Your answer should be each line of the entries that contains the word "Select", copied in full.

====== MATERIAL PROVIDED

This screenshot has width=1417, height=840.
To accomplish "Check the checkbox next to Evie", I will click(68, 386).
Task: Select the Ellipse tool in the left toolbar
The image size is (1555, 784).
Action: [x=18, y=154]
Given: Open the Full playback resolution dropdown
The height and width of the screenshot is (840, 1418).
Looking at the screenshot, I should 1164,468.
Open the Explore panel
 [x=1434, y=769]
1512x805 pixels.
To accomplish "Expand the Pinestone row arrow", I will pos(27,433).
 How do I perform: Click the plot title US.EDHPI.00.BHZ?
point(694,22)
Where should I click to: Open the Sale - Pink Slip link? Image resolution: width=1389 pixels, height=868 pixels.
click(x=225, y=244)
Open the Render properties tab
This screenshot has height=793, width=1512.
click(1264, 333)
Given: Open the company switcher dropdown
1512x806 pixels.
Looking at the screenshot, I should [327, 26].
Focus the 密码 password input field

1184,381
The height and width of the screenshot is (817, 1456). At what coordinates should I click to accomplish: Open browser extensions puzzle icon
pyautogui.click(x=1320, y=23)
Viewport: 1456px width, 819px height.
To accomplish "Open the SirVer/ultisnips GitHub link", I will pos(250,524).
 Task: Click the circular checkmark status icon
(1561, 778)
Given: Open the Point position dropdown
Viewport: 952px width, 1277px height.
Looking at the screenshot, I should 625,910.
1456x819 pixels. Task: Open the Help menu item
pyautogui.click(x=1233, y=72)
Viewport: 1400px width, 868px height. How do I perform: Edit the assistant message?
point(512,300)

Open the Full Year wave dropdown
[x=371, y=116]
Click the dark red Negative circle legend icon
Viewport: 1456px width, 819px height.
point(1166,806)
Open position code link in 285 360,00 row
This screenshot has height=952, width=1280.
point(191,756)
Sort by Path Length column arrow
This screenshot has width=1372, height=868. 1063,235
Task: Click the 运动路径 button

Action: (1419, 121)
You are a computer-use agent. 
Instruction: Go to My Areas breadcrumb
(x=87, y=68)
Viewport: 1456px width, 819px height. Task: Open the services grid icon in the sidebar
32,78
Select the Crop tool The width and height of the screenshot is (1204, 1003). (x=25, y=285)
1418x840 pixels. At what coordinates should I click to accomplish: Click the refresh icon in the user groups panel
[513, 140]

============

SOLUTION TO THIS TASK =
Task: Select the Ellipse tool in the left toolbar
Select the Crop tool The width and height of the screenshot is (1204, 1003). (x=25, y=285)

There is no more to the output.